> **What is required**:
Return every entry exactly as written, with the pictures removed.

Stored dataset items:
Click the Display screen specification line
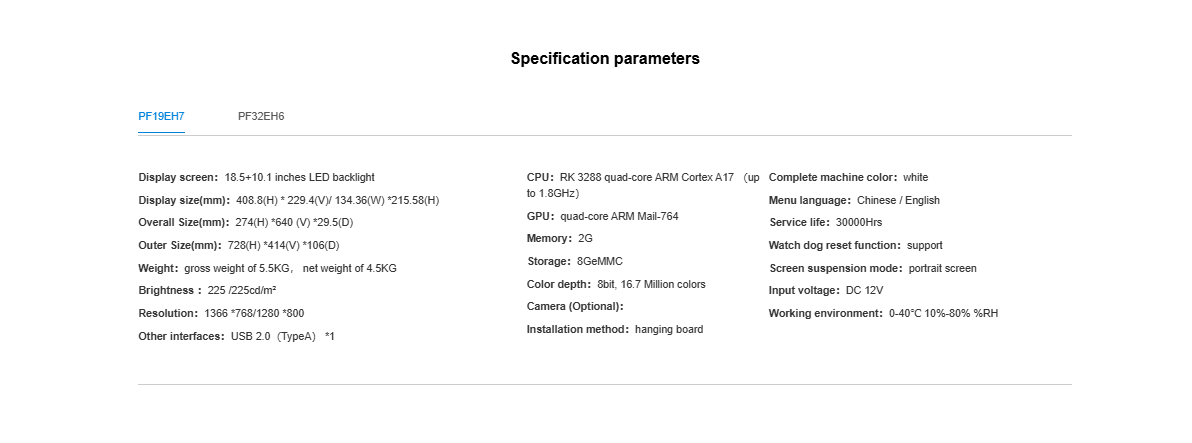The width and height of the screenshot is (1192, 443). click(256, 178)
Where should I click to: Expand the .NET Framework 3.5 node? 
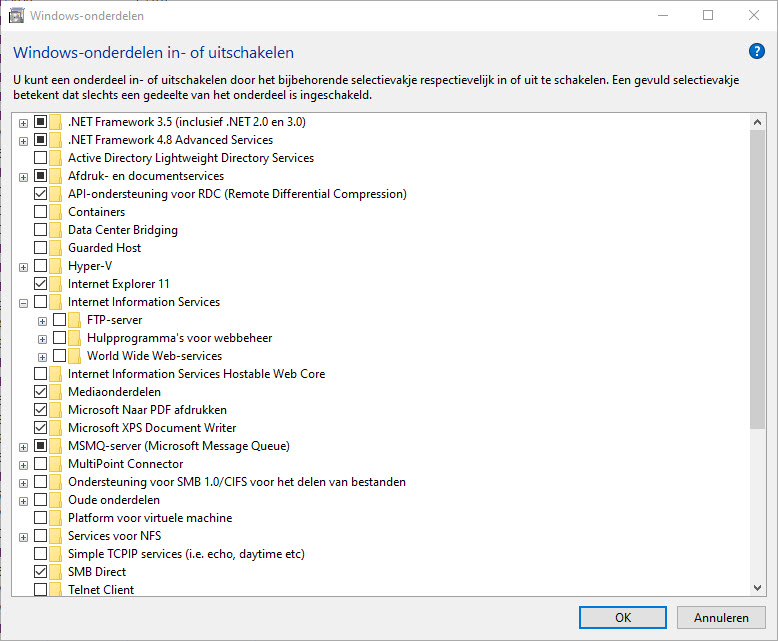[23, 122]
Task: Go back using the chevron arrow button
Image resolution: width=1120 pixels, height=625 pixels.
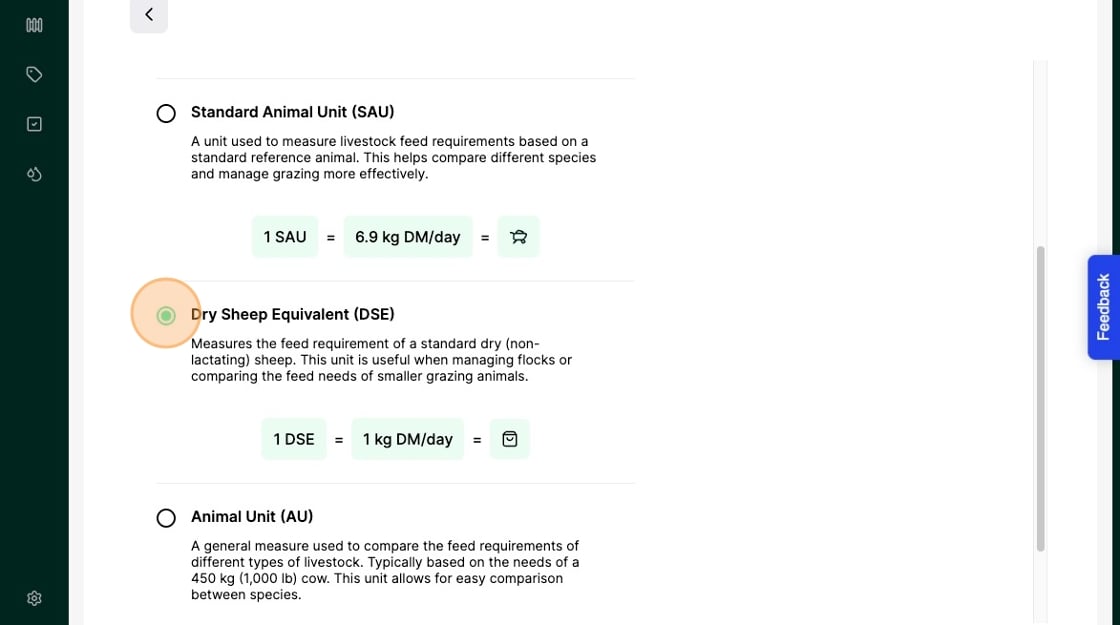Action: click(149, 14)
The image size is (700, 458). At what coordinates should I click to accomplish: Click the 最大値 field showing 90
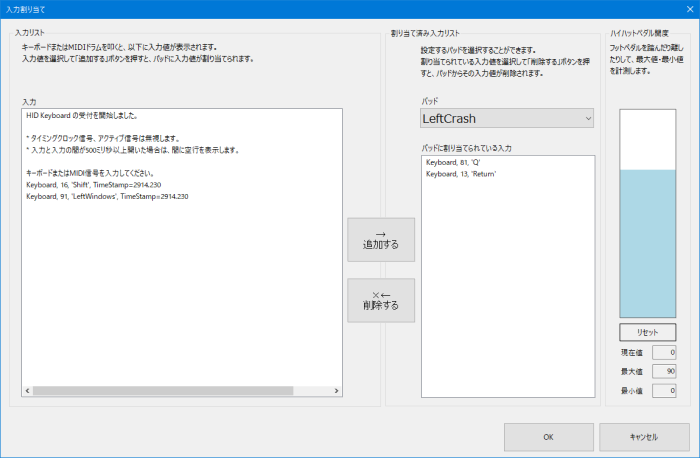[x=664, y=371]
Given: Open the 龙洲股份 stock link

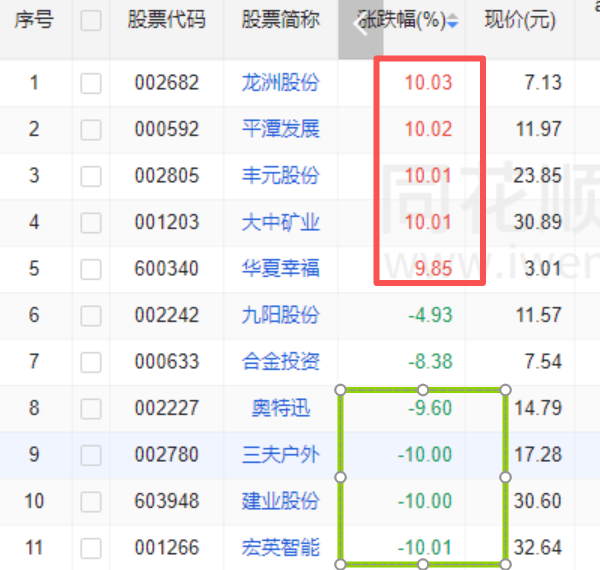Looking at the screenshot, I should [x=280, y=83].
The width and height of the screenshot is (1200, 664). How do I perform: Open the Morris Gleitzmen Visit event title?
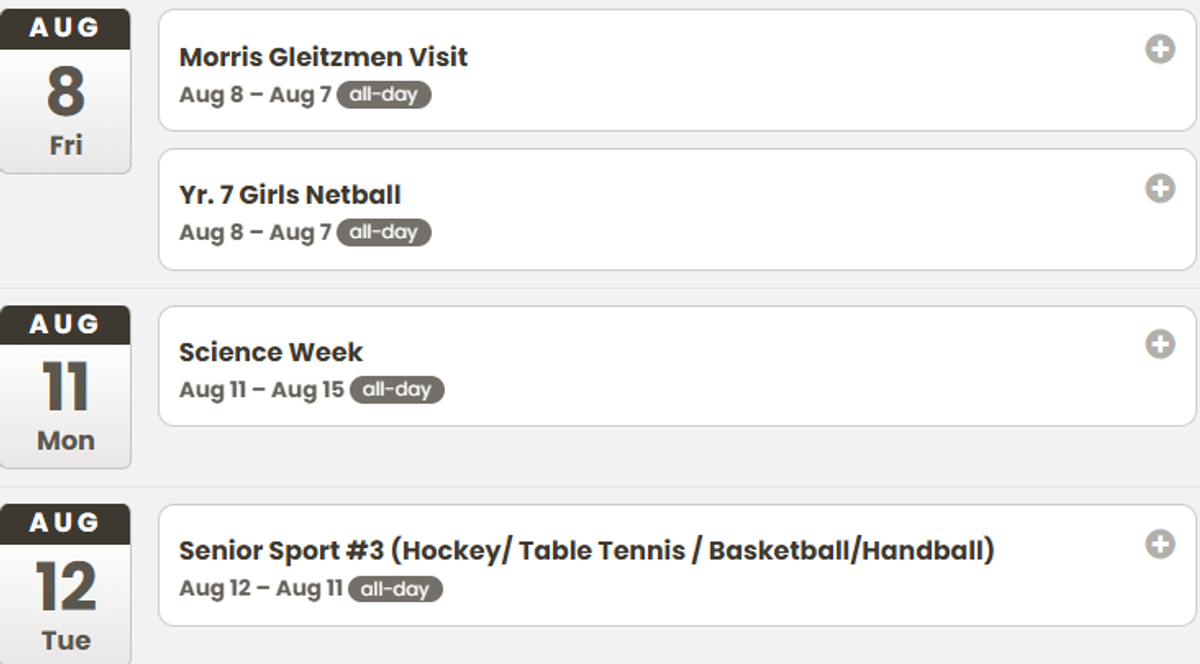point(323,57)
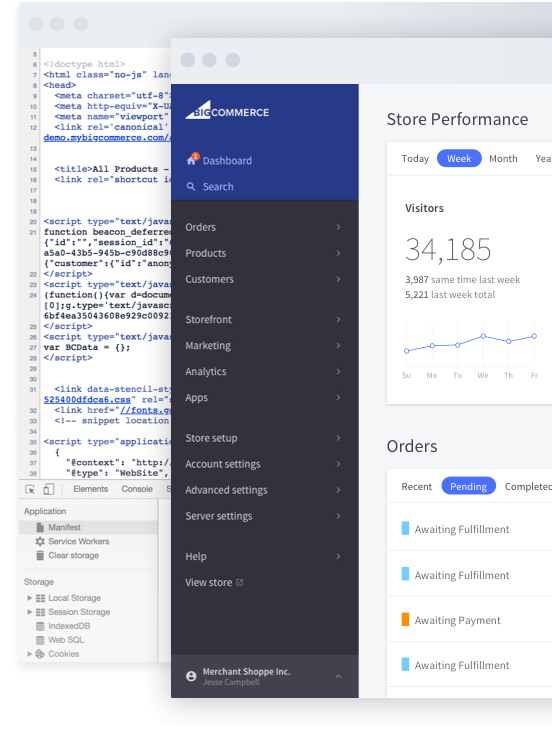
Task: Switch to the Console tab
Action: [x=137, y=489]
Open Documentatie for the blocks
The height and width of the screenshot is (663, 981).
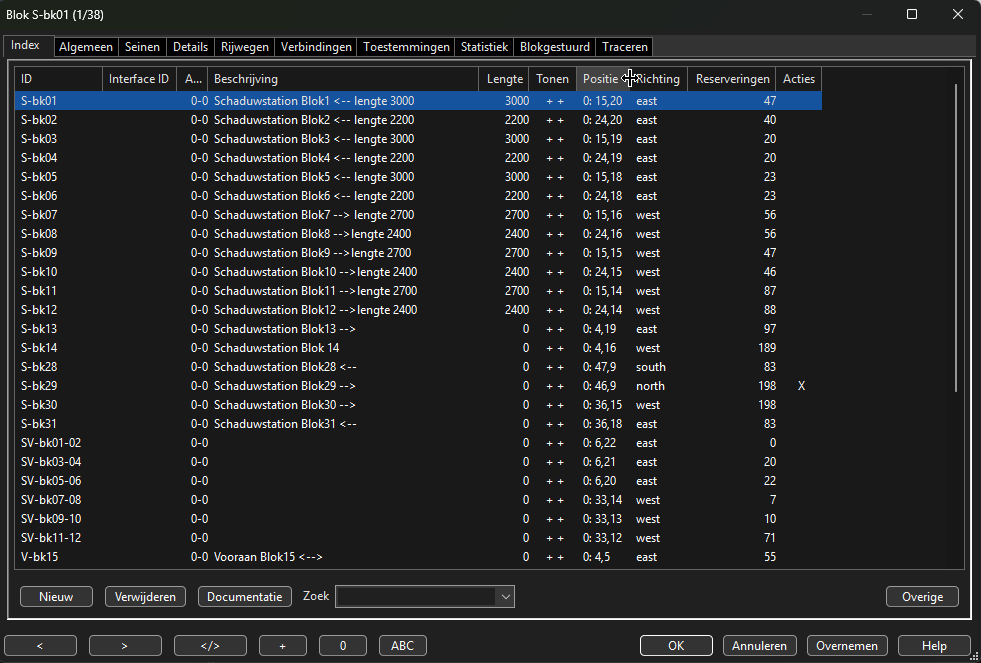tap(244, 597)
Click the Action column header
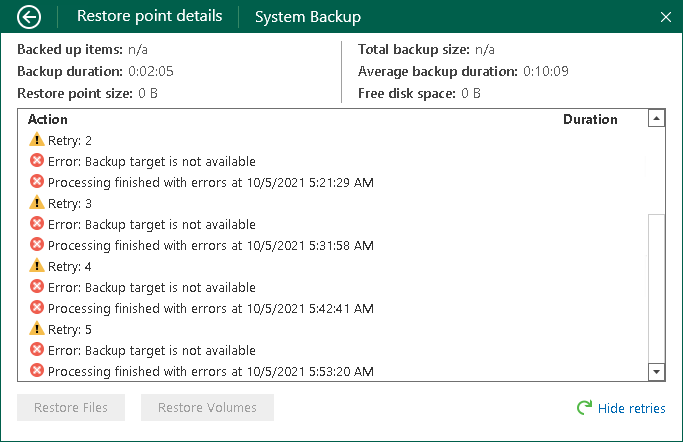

> **Answer to this task**:
Click the Display screen specification line
The width and height of the screenshot is (1192, 443). click(256, 178)
Where should I click to: Expand the .NET Framework 3.5 node? 
[23, 122]
Task: Go back using the chevron arrow button
Image resolution: width=1120 pixels, height=625 pixels.
Action: click(149, 14)
The image size is (700, 458). At what coordinates should I click to accomplish: Click the 最大値 field showing 90
[x=664, y=371]
Given: Open the 龙洲股份 stock link

Looking at the screenshot, I should [x=280, y=83].
The width and height of the screenshot is (1200, 664). How do I perform: Open the Morris Gleitzmen Visit event title?
point(323,57)
Task: Switch to the Console tab
Action: [x=137, y=489]
Open Documentatie for the blocks
The height and width of the screenshot is (663, 981).
tap(244, 597)
Click the Action column header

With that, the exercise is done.